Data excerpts
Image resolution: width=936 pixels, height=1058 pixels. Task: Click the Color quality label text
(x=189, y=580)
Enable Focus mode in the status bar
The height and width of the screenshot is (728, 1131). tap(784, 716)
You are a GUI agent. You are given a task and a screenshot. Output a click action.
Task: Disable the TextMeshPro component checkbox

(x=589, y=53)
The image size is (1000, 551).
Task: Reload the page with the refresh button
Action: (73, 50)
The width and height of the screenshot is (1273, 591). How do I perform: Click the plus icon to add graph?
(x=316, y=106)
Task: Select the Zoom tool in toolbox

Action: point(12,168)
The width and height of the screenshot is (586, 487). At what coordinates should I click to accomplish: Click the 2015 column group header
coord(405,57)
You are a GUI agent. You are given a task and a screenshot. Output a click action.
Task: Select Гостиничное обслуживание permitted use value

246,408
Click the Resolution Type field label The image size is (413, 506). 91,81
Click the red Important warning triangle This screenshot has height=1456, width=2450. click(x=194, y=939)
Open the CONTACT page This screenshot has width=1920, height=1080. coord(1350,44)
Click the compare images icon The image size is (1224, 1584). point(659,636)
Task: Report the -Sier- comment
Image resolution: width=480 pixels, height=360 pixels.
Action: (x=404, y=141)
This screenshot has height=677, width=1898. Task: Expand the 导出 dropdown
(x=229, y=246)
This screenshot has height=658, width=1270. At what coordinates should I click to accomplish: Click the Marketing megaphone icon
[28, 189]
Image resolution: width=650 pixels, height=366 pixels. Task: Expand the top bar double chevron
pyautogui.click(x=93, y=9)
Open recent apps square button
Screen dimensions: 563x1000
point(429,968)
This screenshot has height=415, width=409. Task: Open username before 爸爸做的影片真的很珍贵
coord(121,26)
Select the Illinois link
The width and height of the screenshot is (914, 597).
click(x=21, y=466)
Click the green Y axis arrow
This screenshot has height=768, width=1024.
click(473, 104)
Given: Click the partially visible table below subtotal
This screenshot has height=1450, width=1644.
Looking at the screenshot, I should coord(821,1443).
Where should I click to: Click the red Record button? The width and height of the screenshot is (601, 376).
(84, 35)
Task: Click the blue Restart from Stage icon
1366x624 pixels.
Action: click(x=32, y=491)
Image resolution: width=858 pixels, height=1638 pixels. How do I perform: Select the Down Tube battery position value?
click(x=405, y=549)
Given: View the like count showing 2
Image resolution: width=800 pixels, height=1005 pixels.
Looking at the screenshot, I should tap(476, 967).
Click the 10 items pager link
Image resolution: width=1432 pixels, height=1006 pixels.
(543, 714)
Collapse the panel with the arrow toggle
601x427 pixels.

■ TASK BRIEF
Copy each record from above without leaving any out.

■ FINAL ANSWER
Image resolution: width=936 pixels, height=1058 pixels. Task: Click the Color quality label text
(x=189, y=580)
Enable Focus mode in the status bar
The height and width of the screenshot is (728, 1131). tap(784, 716)
You are a GUI agent. You are given a task and a screenshot. Output a click action.
Task: Disable the TextMeshPro component checkbox

(x=589, y=53)
The image size is (1000, 551).
Task: Reload the page with the refresh button
Action: (73, 50)
The width and height of the screenshot is (1273, 591). How do I perform: Click the plus icon to add graph?
(x=316, y=106)
Task: Select the Zoom tool in toolbox

Action: point(12,168)
The width and height of the screenshot is (586, 487). At what coordinates should I click to accomplish: Click the 2015 column group header
coord(405,57)
You are a GUI agent. You are given a task and a screenshot. Output a click action.
Task: Select Гостиничное обслуживание permitted use value

246,408
Click the Resolution Type field label The image size is (413, 506). 91,81
Click the red Important warning triangle This screenshot has height=1456, width=2450. click(x=194, y=939)
Open the CONTACT page This screenshot has width=1920, height=1080. coord(1350,44)
Click the compare images icon The image size is (1224, 1584). point(659,636)
Task: Report the -Sier- comment
Image resolution: width=480 pixels, height=360 pixels.
Action: (x=404, y=141)
This screenshot has height=677, width=1898. Task: Expand the 导出 dropdown
(x=229, y=246)
This screenshot has height=658, width=1270. At what coordinates should I click to accomplish: Click the Marketing megaphone icon
[28, 189]
Image resolution: width=650 pixels, height=366 pixels. Task: Expand the top bar double chevron
pyautogui.click(x=93, y=9)
Open recent apps square button
Screen dimensions: 563x1000
point(429,968)
This screenshot has height=415, width=409. Task: Open username before 爸爸做的影片真的很珍贵
coord(121,26)
Select the Illinois link
The width and height of the screenshot is (914, 597).
click(x=21, y=466)
Click the green Y axis arrow
This screenshot has height=768, width=1024.
click(473, 104)
Given: Click the partially visible table below subtotal
This screenshot has height=1450, width=1644.
Looking at the screenshot, I should coord(821,1443).
Where should I click to: Click the red Record button? The width and height of the screenshot is (601, 376).
(84, 35)
Task: Click the blue Restart from Stage icon
1366x624 pixels.
Action: click(x=32, y=491)
Image resolution: width=858 pixels, height=1638 pixels. How do I perform: Select the Down Tube battery position value?
click(x=405, y=549)
Given: View the like count showing 2
Image resolution: width=800 pixels, height=1005 pixels.
Looking at the screenshot, I should tap(476, 967).
Click the 10 items pager link
Image resolution: width=1432 pixels, height=1006 pixels.
(543, 714)
Collapse the panel with the arrow toggle
601x427 pixels.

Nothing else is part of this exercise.